▸ **TASK DESCRIPTION**: The required output is the lines below from the line containing "The height and width of the screenshot is (1114, 1938)." to the line containing "Screen dimensions: 2450x1512", inclusive, retyped exactly. No other lines belong in it.

INFORMATION below:

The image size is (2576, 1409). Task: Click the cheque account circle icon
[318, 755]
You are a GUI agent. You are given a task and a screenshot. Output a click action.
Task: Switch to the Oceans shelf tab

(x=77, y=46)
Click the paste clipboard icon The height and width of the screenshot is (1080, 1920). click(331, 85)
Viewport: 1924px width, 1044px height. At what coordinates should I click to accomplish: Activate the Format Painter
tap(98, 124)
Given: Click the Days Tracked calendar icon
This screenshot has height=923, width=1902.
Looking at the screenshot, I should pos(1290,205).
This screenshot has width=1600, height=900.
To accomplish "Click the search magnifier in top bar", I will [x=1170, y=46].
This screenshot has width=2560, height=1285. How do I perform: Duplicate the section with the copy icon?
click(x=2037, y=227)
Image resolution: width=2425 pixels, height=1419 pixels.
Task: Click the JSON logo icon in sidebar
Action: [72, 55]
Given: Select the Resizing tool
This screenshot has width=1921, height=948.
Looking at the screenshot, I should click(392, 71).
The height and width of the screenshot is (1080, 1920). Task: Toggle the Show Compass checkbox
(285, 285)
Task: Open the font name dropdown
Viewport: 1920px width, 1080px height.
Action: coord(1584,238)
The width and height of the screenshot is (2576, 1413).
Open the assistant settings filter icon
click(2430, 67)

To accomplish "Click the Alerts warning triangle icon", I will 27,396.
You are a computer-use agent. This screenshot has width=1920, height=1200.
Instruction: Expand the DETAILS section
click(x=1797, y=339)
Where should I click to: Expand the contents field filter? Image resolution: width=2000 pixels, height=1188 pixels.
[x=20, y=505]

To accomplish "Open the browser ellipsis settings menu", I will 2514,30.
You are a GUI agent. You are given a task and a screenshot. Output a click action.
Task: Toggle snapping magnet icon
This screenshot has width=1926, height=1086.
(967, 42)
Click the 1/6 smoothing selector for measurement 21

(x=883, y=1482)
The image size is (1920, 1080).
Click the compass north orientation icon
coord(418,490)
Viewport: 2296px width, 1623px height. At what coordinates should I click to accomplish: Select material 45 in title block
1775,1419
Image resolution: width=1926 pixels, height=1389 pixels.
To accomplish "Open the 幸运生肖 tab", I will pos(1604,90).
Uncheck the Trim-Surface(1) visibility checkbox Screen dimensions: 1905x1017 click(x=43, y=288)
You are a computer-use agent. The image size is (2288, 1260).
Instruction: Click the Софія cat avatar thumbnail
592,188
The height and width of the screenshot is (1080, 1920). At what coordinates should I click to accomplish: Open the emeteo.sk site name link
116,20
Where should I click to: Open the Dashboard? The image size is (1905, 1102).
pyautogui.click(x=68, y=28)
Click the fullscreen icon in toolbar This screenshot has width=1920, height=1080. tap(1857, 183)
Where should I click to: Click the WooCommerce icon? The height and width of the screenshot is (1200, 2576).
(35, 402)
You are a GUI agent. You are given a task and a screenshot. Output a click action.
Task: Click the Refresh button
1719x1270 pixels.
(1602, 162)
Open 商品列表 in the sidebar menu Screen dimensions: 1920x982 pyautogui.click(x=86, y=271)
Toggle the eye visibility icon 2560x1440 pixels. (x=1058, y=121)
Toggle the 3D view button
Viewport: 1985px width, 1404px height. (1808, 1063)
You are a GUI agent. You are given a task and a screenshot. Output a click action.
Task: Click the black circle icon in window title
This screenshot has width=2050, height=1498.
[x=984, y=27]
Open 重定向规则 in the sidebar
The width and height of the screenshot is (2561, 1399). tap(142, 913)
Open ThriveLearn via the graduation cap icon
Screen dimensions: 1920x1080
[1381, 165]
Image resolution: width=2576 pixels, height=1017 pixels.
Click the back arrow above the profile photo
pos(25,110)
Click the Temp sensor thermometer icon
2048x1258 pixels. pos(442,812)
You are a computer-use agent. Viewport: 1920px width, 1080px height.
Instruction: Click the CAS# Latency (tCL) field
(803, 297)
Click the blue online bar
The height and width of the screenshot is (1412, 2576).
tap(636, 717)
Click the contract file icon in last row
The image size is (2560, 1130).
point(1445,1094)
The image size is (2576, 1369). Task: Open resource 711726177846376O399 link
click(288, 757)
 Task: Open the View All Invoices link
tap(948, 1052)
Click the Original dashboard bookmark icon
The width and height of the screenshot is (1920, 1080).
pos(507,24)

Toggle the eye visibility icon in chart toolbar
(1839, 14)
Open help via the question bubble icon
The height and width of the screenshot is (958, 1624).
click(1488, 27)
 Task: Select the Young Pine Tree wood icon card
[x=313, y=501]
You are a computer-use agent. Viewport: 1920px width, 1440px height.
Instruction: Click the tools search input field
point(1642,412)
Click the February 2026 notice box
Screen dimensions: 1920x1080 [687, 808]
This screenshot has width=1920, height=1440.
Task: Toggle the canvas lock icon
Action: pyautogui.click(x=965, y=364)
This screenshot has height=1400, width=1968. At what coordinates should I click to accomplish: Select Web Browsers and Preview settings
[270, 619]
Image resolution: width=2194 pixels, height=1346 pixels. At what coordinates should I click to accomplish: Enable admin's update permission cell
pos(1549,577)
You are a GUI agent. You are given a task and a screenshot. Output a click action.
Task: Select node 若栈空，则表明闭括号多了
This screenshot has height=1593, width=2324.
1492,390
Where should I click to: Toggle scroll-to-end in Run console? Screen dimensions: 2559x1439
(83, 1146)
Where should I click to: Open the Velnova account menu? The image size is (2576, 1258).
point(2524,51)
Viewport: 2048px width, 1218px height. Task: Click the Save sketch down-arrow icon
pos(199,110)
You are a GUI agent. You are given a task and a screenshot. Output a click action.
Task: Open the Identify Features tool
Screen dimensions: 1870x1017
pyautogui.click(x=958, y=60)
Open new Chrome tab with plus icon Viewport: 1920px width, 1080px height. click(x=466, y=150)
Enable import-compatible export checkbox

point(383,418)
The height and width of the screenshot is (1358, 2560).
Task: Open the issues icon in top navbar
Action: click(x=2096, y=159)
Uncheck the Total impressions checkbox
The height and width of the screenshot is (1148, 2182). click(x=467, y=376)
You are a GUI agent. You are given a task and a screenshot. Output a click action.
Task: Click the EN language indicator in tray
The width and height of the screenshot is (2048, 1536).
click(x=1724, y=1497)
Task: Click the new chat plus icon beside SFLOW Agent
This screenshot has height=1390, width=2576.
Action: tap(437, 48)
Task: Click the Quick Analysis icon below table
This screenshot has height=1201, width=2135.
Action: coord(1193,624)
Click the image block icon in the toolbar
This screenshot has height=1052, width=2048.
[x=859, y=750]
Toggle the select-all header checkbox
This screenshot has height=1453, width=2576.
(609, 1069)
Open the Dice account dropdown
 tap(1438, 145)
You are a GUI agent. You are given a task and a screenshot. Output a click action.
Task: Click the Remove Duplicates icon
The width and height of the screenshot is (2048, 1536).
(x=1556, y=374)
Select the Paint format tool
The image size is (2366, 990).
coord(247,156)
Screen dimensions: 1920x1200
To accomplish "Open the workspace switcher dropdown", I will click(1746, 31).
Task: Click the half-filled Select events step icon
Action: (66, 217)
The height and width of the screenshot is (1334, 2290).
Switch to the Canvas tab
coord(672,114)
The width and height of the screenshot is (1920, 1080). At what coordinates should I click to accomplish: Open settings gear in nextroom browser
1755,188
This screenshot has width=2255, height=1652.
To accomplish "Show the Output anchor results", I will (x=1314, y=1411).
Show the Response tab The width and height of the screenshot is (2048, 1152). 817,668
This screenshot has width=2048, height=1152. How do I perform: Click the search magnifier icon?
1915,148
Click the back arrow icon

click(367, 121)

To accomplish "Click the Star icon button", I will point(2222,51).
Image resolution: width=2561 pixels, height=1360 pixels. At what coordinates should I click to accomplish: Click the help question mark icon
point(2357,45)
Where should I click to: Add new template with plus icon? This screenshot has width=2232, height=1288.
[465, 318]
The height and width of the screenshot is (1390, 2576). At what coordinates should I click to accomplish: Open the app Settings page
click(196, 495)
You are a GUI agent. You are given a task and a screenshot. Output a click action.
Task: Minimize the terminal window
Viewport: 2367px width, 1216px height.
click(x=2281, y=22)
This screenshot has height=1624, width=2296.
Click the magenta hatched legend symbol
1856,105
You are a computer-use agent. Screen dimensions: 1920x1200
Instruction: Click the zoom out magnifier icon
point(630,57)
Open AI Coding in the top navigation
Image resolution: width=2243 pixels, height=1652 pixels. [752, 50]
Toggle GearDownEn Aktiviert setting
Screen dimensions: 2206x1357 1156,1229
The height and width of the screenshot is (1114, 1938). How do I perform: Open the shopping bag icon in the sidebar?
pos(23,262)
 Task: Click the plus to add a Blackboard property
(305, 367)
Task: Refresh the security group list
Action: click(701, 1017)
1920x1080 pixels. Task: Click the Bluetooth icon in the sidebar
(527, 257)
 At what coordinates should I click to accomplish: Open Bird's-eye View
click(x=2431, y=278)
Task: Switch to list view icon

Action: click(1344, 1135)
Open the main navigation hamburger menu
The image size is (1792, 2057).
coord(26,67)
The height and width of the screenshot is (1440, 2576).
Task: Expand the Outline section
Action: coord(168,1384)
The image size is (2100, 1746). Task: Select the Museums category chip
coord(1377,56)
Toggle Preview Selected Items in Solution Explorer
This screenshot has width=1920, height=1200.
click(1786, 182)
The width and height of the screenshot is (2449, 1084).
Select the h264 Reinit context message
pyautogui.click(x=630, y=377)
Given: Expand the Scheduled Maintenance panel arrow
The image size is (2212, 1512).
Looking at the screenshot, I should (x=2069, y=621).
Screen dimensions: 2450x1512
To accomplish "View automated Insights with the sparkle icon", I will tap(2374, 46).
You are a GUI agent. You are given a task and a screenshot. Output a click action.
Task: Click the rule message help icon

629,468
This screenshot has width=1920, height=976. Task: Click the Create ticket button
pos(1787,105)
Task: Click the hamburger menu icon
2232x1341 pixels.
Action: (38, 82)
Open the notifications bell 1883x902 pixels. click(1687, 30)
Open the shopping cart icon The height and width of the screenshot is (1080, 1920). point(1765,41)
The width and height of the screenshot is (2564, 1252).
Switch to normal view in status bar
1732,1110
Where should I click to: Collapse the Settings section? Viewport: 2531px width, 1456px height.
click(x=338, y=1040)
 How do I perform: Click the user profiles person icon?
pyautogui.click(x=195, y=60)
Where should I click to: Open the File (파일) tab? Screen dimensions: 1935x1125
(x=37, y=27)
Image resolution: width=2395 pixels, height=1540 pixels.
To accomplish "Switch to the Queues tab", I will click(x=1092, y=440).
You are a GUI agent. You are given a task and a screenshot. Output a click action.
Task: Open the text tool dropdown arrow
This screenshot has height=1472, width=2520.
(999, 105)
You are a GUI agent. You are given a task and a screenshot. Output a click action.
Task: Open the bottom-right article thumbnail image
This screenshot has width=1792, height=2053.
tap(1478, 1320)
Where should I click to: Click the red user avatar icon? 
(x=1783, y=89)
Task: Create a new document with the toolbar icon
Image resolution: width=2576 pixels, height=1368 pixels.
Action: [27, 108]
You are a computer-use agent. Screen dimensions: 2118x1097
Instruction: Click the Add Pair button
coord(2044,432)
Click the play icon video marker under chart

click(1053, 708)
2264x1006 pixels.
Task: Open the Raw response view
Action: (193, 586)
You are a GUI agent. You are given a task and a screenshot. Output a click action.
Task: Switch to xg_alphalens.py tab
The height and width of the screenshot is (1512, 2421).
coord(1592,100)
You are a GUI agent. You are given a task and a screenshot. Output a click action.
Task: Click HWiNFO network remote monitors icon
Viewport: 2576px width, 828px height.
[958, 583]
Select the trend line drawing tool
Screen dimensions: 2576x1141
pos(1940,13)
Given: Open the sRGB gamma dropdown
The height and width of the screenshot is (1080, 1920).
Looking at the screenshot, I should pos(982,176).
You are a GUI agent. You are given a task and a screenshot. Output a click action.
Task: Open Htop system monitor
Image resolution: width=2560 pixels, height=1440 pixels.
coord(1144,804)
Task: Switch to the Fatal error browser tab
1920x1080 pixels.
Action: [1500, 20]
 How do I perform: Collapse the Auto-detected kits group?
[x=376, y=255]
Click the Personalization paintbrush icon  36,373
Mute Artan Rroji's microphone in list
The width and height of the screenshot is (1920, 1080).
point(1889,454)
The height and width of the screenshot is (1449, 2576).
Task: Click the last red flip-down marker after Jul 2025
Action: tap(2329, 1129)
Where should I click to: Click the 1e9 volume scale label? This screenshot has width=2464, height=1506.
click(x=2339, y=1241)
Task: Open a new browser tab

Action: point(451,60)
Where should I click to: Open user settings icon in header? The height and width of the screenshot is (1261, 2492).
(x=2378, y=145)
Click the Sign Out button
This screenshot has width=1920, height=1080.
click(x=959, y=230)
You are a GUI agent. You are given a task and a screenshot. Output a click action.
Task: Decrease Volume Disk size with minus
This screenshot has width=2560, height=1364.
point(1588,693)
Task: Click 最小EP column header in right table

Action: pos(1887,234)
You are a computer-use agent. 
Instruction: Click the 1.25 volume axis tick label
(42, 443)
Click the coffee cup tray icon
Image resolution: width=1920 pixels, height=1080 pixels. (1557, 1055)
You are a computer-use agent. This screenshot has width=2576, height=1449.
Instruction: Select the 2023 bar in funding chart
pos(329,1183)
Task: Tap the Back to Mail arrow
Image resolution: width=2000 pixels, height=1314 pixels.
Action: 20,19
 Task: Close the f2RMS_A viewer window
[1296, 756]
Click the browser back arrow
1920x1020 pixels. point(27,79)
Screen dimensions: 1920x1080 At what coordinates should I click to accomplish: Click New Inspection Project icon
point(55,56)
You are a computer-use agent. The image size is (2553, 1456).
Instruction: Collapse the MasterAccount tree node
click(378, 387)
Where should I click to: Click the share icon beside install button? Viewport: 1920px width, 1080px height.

End of INFORMATION.

▸ **PROBLEM SOLUTION**:
The height and width of the screenshot is (1114, 1938). How do I perform: Open the shopping bag icon in the sidebar?
pos(23,262)
 Task: Click the plus to add a Blackboard property
(305, 367)
Task: Refresh the security group list
Action: click(701, 1017)
1920x1080 pixels. Task: Click the Bluetooth icon in the sidebar
(527, 257)
 At what coordinates should I click to accomplish: Open Bird's-eye View
click(x=2431, y=278)
Task: Switch to list view icon

Action: click(1344, 1135)
Open the main navigation hamburger menu
The image size is (1792, 2057).
coord(26,67)
The height and width of the screenshot is (1440, 2576).
Task: Expand the Outline section
Action: coord(168,1384)
The image size is (2100, 1746). Task: Select the Museums category chip
coord(1377,56)
Toggle Preview Selected Items in Solution Explorer
This screenshot has width=1920, height=1200.
click(1786, 182)
The width and height of the screenshot is (2449, 1084).
Select the h264 Reinit context message
pyautogui.click(x=630, y=377)
Given: Expand the Scheduled Maintenance panel arrow
The image size is (2212, 1512).
Looking at the screenshot, I should (x=2069, y=621).
Screen dimensions: 2450x1512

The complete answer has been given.